Au Danemark, les chercheurs n’en sont plus à se demander si le jeu de rôle a une véritable fonction éducative, mais plutôt à trouver comment le rendre encore plus efficace (page 20). Pour engager les élèves dans leur processus d’apprentissage et les rendre actifs, certains concepteurs vidéo comme Serious Games Interactive soutiennent des projets qui rivalisent avec les jeux de console, mais qui ont une véritable intention pédagogique. Ces projets ciblent tant l’éducation scolaire, sociale et culturelle que les domaines de la santé et des affaires. On tente même de les offrir en version légère pour les téléphones intelligents.

Plus près de nous, aux États-Unis, le courant de l’édutainment commence à prendre de l’importance. Citons ces élèves de 6e année qui fréquentent Quest to Learn, une école axée sur le jeu vidéo. Pour donner du sens aux compétences et aller au-delà des apports théoriques, tout un environnement a été conçu pour les natifs numériques. Les responsables de cette école soulignent bien qu’il ne s’agit pas d’un programme où les élèves jouent à des jeux de console du matin au soir. On utilise plutôt les concepts inhérents au jeu pour créer un environnement immersif dans lequel les élèves apprennent à innover, à résoudre des problèmes complexes, à apprendre avec les bons outils technologiques et à faire preuve de jugement critique.
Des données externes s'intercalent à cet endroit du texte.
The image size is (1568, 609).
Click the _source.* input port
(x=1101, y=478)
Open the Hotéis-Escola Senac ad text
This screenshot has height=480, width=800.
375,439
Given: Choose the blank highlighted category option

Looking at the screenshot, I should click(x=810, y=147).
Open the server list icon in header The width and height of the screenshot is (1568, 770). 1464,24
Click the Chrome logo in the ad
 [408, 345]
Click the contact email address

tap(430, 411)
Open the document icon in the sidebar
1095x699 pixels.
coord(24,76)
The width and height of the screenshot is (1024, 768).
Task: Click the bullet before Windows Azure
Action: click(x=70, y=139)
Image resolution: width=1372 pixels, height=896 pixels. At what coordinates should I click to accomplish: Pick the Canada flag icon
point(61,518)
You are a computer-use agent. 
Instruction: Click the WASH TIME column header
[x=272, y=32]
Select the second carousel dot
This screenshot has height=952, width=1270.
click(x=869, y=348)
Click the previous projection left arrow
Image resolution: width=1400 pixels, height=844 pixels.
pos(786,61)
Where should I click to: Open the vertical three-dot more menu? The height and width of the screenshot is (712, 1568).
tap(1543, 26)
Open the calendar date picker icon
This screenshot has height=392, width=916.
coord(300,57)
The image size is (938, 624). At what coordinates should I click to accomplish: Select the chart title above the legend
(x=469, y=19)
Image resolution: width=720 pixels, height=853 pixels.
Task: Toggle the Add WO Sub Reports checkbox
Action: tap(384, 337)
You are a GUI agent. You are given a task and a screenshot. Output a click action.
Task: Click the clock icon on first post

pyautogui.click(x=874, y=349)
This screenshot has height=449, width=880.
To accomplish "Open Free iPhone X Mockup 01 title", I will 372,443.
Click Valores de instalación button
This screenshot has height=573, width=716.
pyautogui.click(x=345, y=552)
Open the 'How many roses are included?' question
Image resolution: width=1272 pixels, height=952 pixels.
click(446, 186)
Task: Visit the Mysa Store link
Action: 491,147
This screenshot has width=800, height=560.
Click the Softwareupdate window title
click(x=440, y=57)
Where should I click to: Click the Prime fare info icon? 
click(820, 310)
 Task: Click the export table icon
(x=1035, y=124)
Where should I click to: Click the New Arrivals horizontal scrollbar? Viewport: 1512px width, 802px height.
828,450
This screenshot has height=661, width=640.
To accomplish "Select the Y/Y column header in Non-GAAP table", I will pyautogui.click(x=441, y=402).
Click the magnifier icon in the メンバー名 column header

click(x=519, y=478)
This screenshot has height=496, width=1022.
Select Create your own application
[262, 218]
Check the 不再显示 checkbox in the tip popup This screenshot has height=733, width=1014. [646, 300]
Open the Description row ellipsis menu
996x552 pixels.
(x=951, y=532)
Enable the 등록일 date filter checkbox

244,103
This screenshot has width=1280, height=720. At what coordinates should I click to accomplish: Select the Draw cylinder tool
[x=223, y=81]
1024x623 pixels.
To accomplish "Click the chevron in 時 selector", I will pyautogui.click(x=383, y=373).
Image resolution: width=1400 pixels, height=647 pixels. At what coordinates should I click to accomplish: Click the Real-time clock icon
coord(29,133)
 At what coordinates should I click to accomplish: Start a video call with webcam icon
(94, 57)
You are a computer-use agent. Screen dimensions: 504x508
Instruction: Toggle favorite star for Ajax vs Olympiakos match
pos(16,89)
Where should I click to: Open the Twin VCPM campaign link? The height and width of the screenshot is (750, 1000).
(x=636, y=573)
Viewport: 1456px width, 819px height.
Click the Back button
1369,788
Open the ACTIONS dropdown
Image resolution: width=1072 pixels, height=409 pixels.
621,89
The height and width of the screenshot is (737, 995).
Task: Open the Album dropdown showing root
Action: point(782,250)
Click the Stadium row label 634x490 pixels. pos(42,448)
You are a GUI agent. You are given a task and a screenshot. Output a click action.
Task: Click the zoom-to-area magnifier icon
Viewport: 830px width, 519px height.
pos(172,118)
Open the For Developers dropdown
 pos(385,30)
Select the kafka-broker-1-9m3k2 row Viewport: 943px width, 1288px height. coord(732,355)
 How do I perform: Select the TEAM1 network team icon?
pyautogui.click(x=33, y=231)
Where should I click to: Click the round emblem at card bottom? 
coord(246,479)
Malgré toutes ces innovations, James Paul Gee, professeur à l’Université du Wisconsin-Madison, soutient que l’école telle qu’elle est aujourd’hui et le jeu vidéo sont incompatibles. L’accent que mettent les institutions scolaires sur l’évaluation des connaissances plutôt que sur la résolution de problèmes le mène à ce constat. Selon le chercheur qui a dégagé 36 principes d’apprentissage à travers les jeux vidéo, les écoles font face à une nouvelle compétition jamais sentie auparavant. Les jeunes sont sollicités de toutes parts par d’autres institutions qui utilisent des outils d’apprentissage technologiques et bien pensés. Pour développer les compétences du 21e siècle, les jeunes apprennent où et quand ils veulent. « Les jeux sont une préparation idéale pour les apprentissages du futur. Ils sont la fondation qui permet de développer ses intérêts et ses expériences », affirme-t-il dans la vidéo How Video Games Can Help.